Hace unos días, el ELN masacró a 21 personas en la Escuela General Santander. Y, sin pensarlo, mi primera reacción fue simple: pensar en cómo sería la infancia de Elena en un país que no ha resuelto sus bombas. A mi no me pasó nada pero el cadete Luis Mosquera no corrió la misma suerte, lo mataron. Como yo, iba a ser papá este año. Su bebé nacerá huérfano. Es Elena, desde ya, una privilegiada en un país injusto.
Además de la bomba, ha temblado inusualmente en estos días. De nuevo, en el último temblor, el bendito instinto que revela mi cerebro resulta de millones de años de evolución de ancestros luchando por sobrevivir: inmediatamente, la pregunta, ¿en dónde están Elena y su mamá? Y, pasado el instinto que es fugaz, me siento ridículo. Están bien porque el temblor fue suave. Me acuerdo de mi mamá, otra vez, que nos contaba que los 31 de agosto de su infancia los pasaban durmiendo arrumados en la sala porque el padre Francisco Margallo dijo en 1827, después de un robo a su capilla, que “El 31 de agosto de un año que no diré, sucesivos terremotos destruirán Santa Fe”. El 31 de agosto de este año, Elena tendrá unos 4 meses y espero que el instinto permita que duerma tranquilamente en su cuna.
¿Qué tanto ha cambiado este país desde que mi mamá
me cargaba en su vientre hace 32 años
y ahora que veo a Paulina llevar a Elena en el suyo?
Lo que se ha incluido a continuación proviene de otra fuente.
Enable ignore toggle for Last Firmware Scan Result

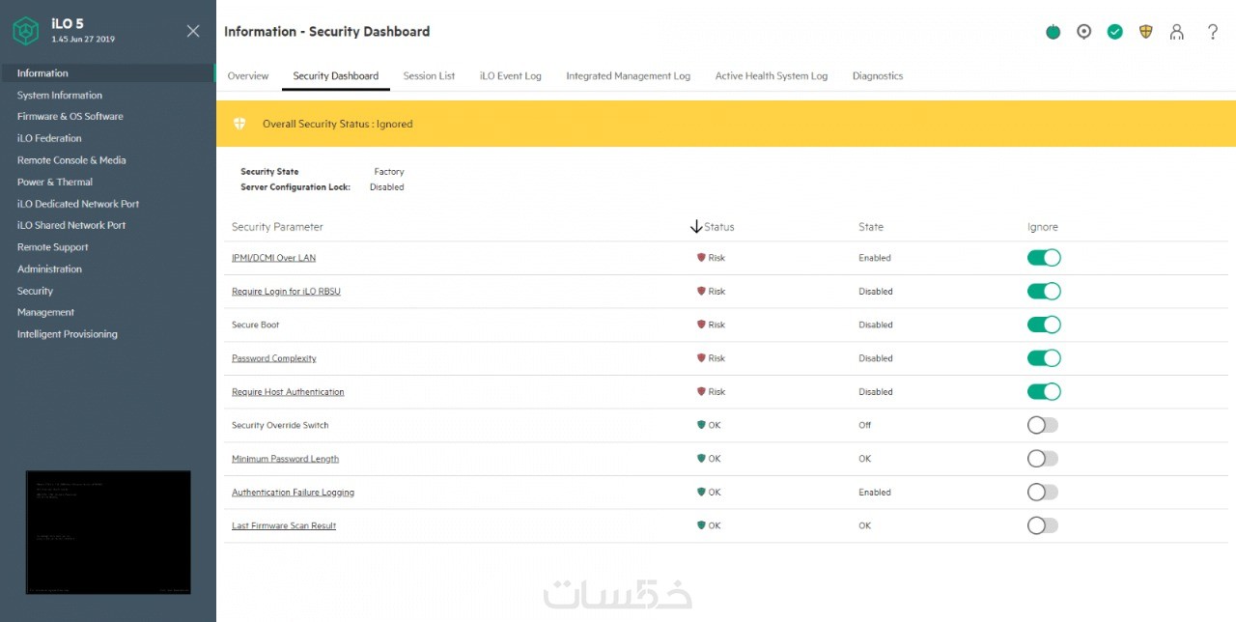pos(1043,525)
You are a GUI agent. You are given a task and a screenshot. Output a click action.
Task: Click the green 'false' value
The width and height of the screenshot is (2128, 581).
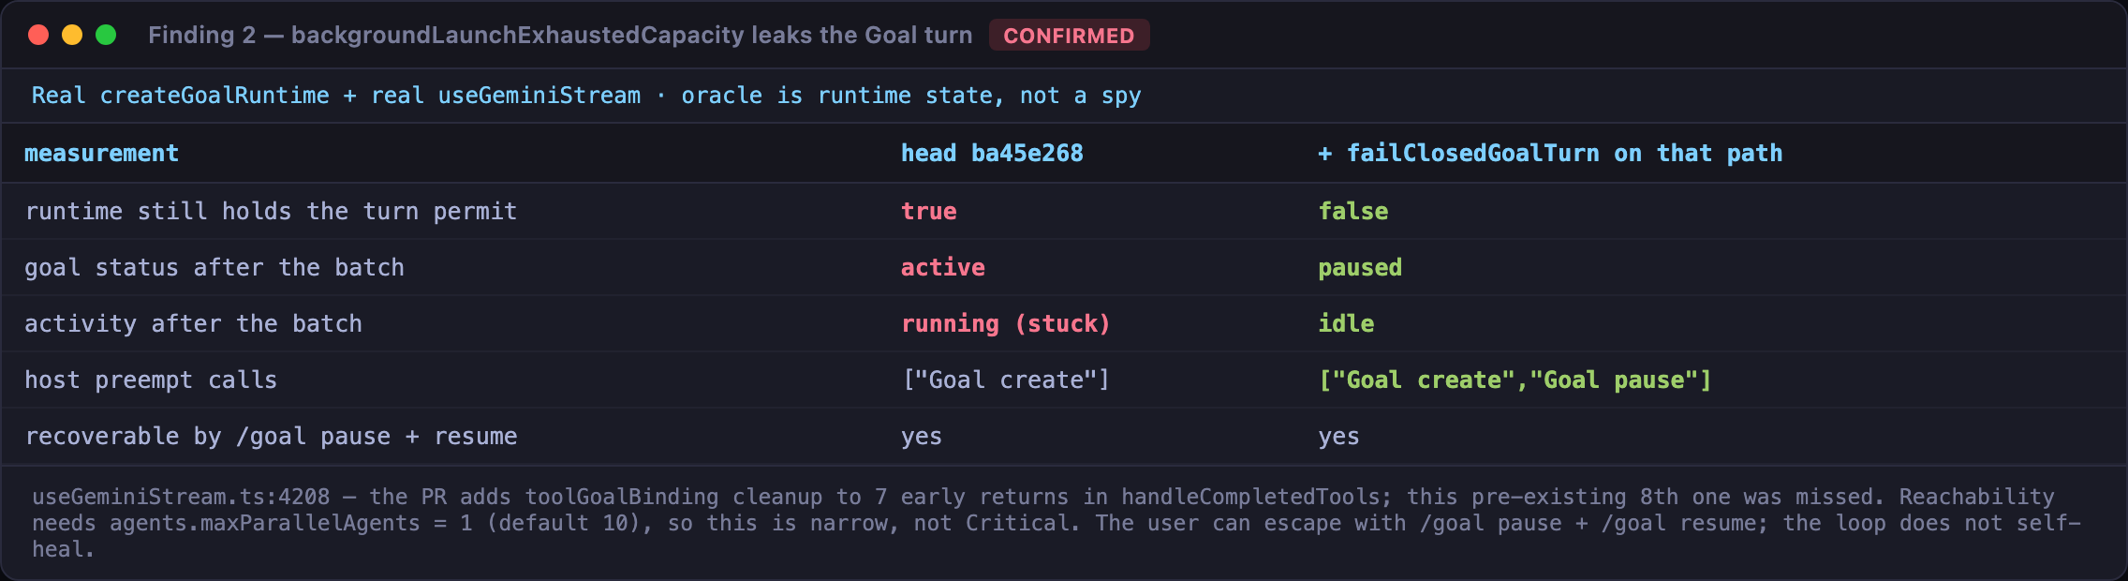[x=1353, y=211]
Al final, la pregunta que más me interesa es, ¿qué tanto ha cambiado este país desde que mi mamá me cargaba en su vientre hace 32 años y ahora que veo a Paulina llevar a Elena en el suyo? La tentación constante de buscar analogías me ha llevado pensar que las bombas que no se van, que destruyeron el Palacio y la Escuela, y la naturaleza que se mueve, del Nevado a los temblores, anuncian que poco ha cambiado, que Colombia siempre se va a mover entre su violencia y su naturaleza feroz.
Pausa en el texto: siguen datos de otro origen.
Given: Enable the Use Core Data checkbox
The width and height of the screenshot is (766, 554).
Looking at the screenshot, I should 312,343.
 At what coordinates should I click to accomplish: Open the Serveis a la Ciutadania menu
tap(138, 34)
Pero, sé bien, es una analogía fácil y superficial. Muy propia de estas épocas que tienen el Twitter marcando el ritmo de la “opinión”. La complejidad es más difícil de narrar, la catástrofe y el dolor siempre parecidos e inmediatos hacen parecer quijotesca la búsqueda del progreso y de la esperanza.
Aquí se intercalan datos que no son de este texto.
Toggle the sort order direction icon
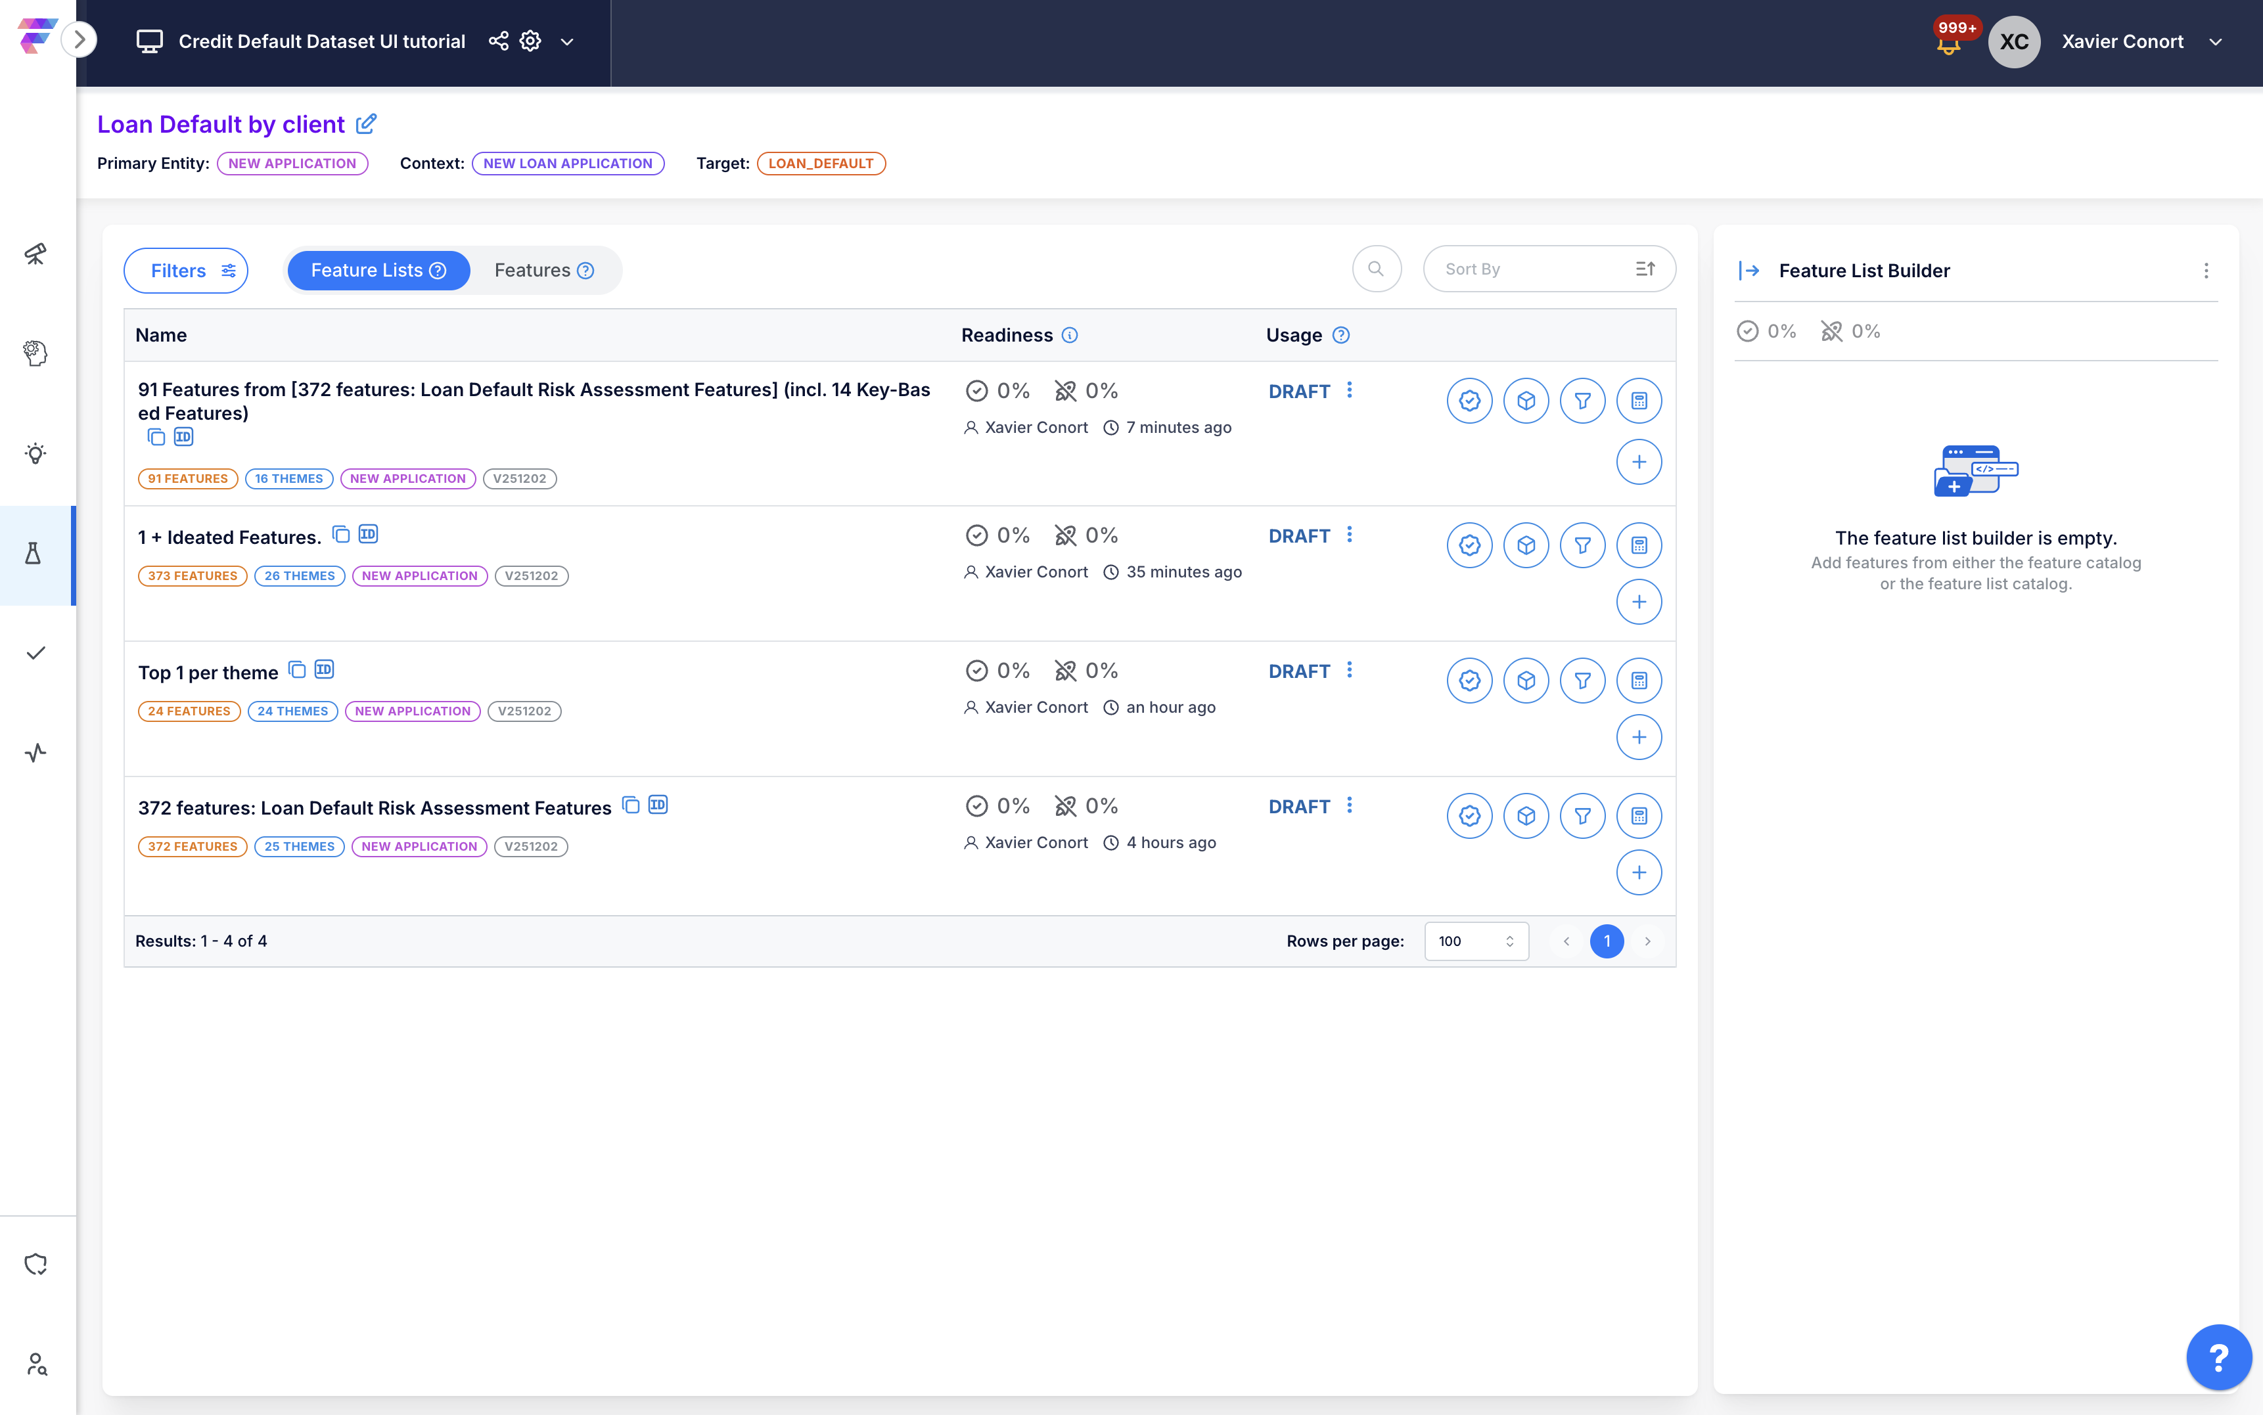 click(1645, 270)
Encuentro, sin embargo, esas razones de la esperanza. Me motiva buscar esas razones. En la Colombia de Elena ya no hay Farc armadas y ese es un gran avance. No hay ninguna lectura objetiva que refute que el fin del conflicto con las Farc parte la historia de este país en dos, para bien. En la Colombia de Elena, millones de colombianos salieron a las calles a defender la educación pública como el gran proyecto nacional que nos permitirá encontrarle algún sentido al futuro de la nación soñada e imaginada. En la Colombia de Elena un grupo de activistas le planta cara con firmeza y creatividad al fiscal general de la Nación a todas luces impedido para llevar a su cabo labor. En la Colombia de Elena empieza a cuajarse una etapa más desarrollada de la democracia con una izquierda democrática en el poder en varias regiones y cerca de la Presidencia y un sector importante de la derecha que firmemente rompe con los lazos paramilitares que tanto poder le han dado desde esa década de los 80. Independiente de esos dos sectores, un sector amplio de la población encuentra su representación en principios distintos a los que definen el eje derecha e izquierda.
La desigualdad cede muy poco, la corrupción parece estar en su peor momento, el tráfico de la droga sigue siendo un eje fundamental de nuestro día a día, no soy ingenuo. En esos problemas estructurales, también encuentro razones para sentir optimismo por Elena. Hay mucho trabajo por hacer.
Tantos años escuchando a mis papás hablar de soñar con un mejor país para sus hijos. Encontrarme ahora, a punto de ser papá, pensando cómo aportar para dejarle un mejor país a mi hija.
Nos repetimos, y no tanto, al fin y al cabo.